Attavaia’s camel swung from side to side as it walked, plunking each foot down with deliberation. It seemed resigned to the human presence on its back. She was just one more piece of baggage, a lump to be carried on to Marakand.
She tried to move with the camel’s movements, sitting into it, not perching rigidly. But every muscle tensed, regardless. It was a long way down. Glancing back, she couldn’t see Enneas; there was a string of camels between the two of them, led by the young man who’d tried to be helpful. He winked at her and, blushing, she faced ahead.
They wound along the crooked road through the caravanserais, but before they had gone far the
pace of the clanking bells slowed, camels groaned, and voices were raised. Attavaia could see nothing of what hindered them, just the walls to either side and a wall ahead, where the road took another twist. They shambled to a stop and her camel moaned as though it was about to die beneath her.
Davim cantered back on a bright yellow-gold horse and reined in beside Attavaia.
“There’s Sevani and Rostvadim warriors up there,” she reported. “Chiefs’ guards.
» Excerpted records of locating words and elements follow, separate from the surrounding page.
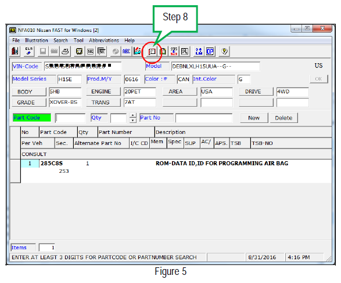Click the blue OP toolbar icon
341x283 pixels.
pos(210,52)
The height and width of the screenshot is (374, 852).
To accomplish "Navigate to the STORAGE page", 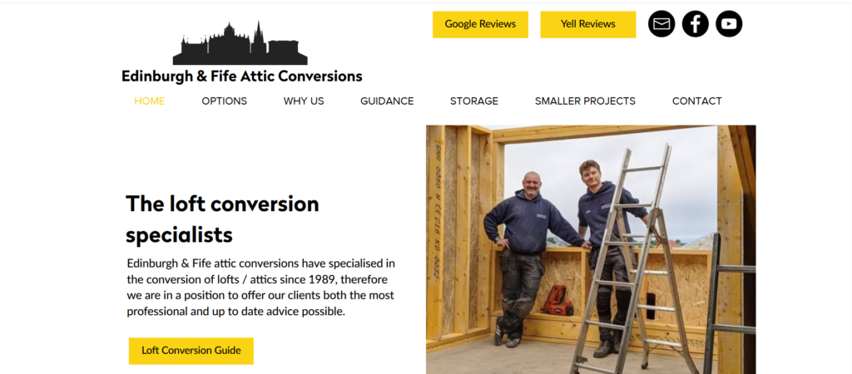I will tap(474, 101).
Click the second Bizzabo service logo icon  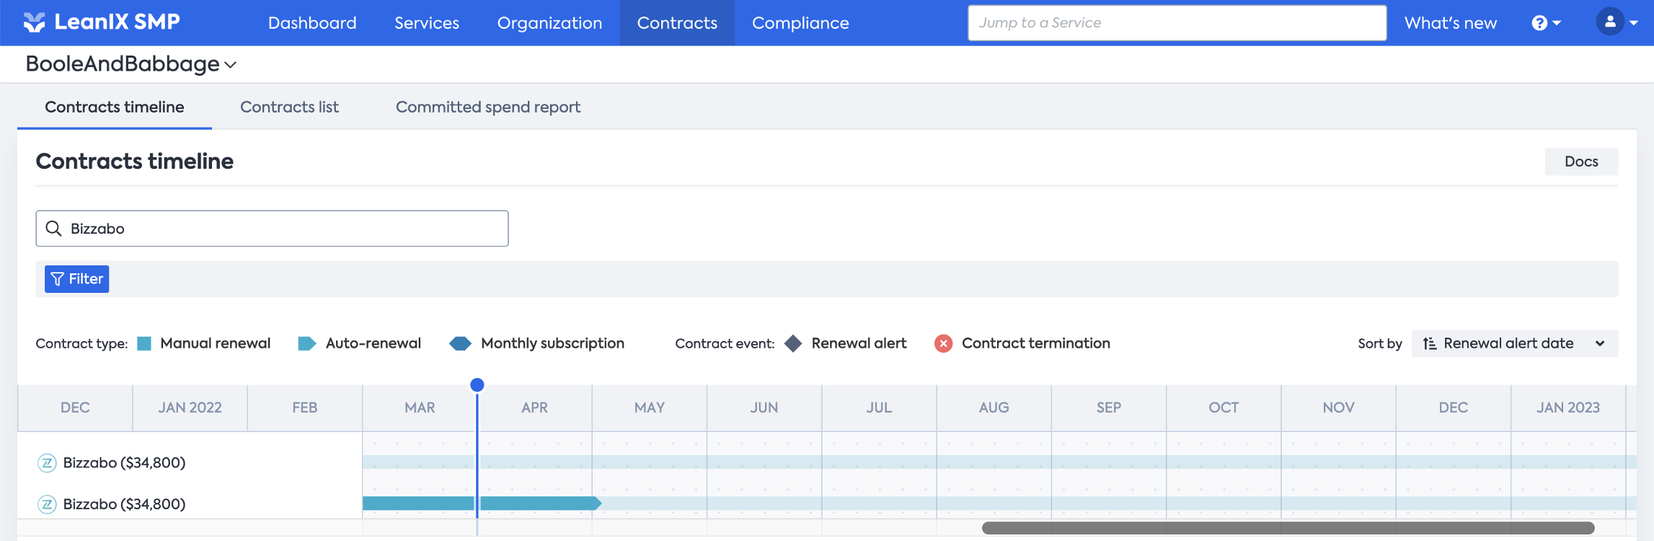pyautogui.click(x=47, y=504)

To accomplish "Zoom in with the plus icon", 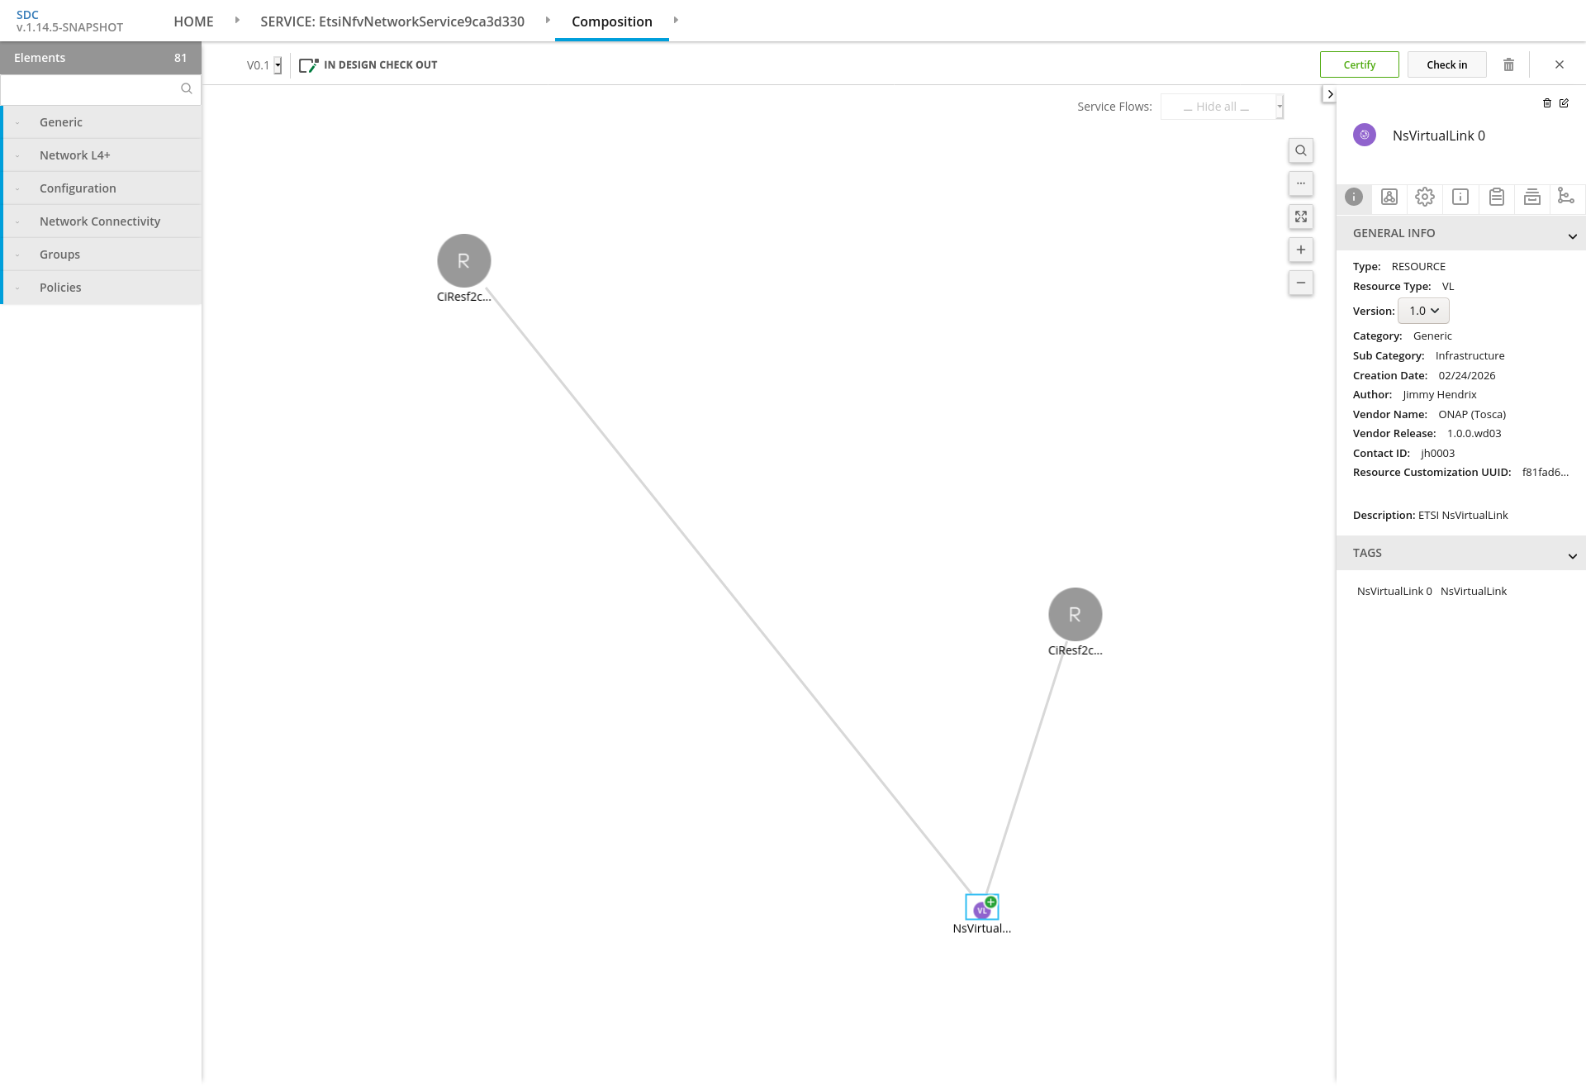I will (1300, 250).
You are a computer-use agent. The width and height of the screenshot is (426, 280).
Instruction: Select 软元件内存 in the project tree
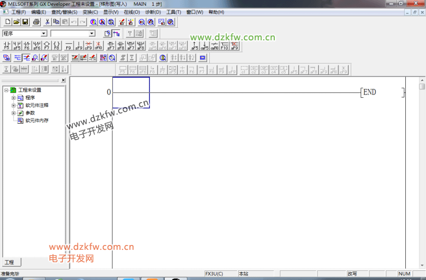[37, 121]
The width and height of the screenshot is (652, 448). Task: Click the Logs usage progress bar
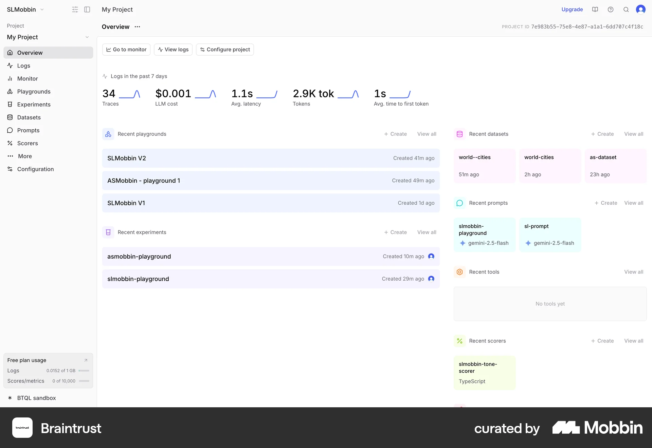click(84, 371)
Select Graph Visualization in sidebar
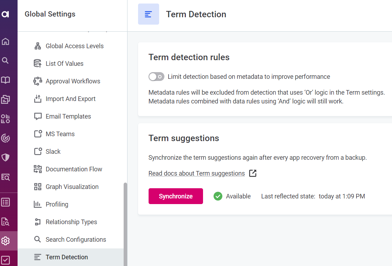392x266 pixels. [72, 187]
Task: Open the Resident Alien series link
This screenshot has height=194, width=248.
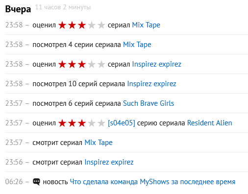Action: [210, 123]
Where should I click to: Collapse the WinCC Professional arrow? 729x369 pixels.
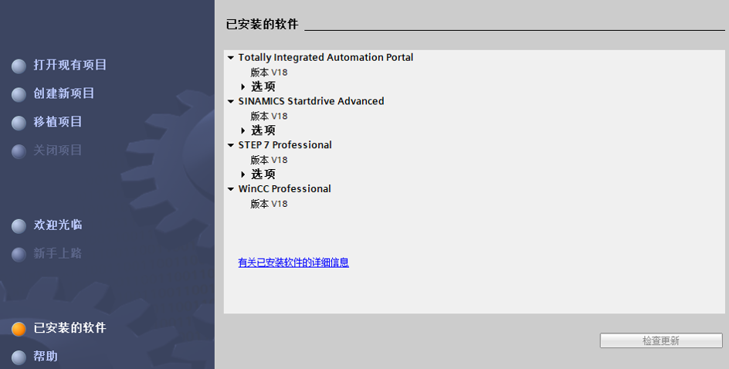tap(231, 189)
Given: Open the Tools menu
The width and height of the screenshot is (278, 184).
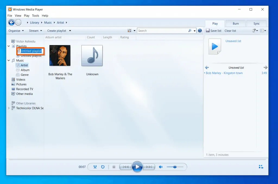Looking at the screenshot, I should [35, 15].
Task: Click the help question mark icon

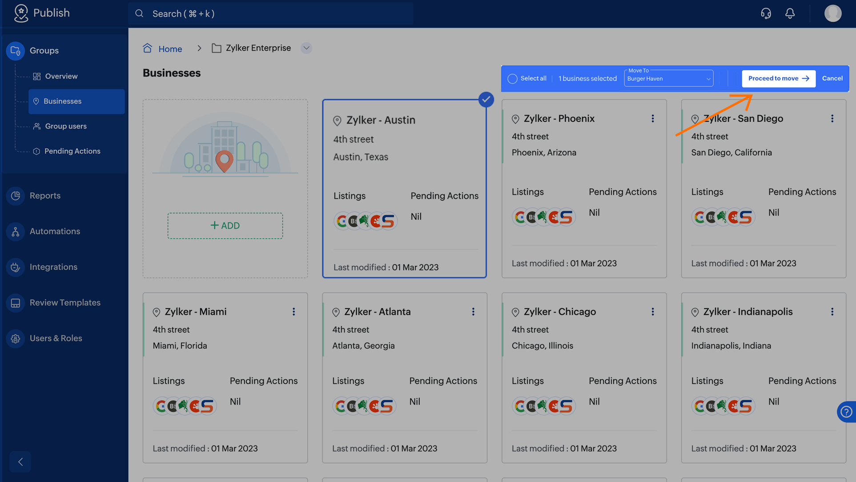Action: (x=846, y=412)
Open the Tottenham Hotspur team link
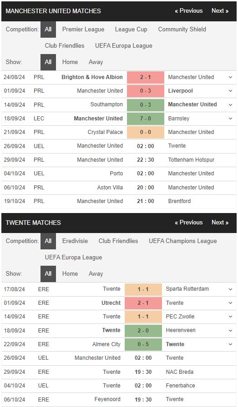 tap(191, 159)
They stopped another caravan, said no one was to leave town. They’re poking through all the goods, the caravan-master’s livid because he’s already been looted once for their tolls, and they claim they’re looking for smuggled weapons.”
“Or for us?”
“Probably. Probably makes a good excuse to see what they can take, though. Master Baruni says he’ll fight before they touch his caravan again, but he hates fighting, so hold on tight and follow the woman ahead of you when we start to move.”
The girl flashed a grin that was no doubt meant to be reassuring and kicked her horse into a canter again. “Be ready to ride!” she called to the man behind as she passed. Attavaia looked back to see she had reined in again by Enneas, repeating the more detailed explanation.
The caravaneer ahead looked back at her, over a line of five camels. “That lady you’re riding is used to being in this string,” the woman called. “Just hold on. She’ll follow. And I know where we’re going.”
“Where?” Attavaia called back.
“Down the ridge!” The mercenary said it like it was some delightful treat. “No wall around Serakallash.”
The distant voices rose into shrill outrage.
“Attalissa watch over us,” Attavaia prayed aloud, and the camel twitched an ear.
One of the Battu’um retainers flashed along the street, and then another on the other side, or was that Treyan himself? The camels ignored them, used to the reckless haste of horses, perhaps. Rear guard? Someone to pick up any battered and broken priestesses?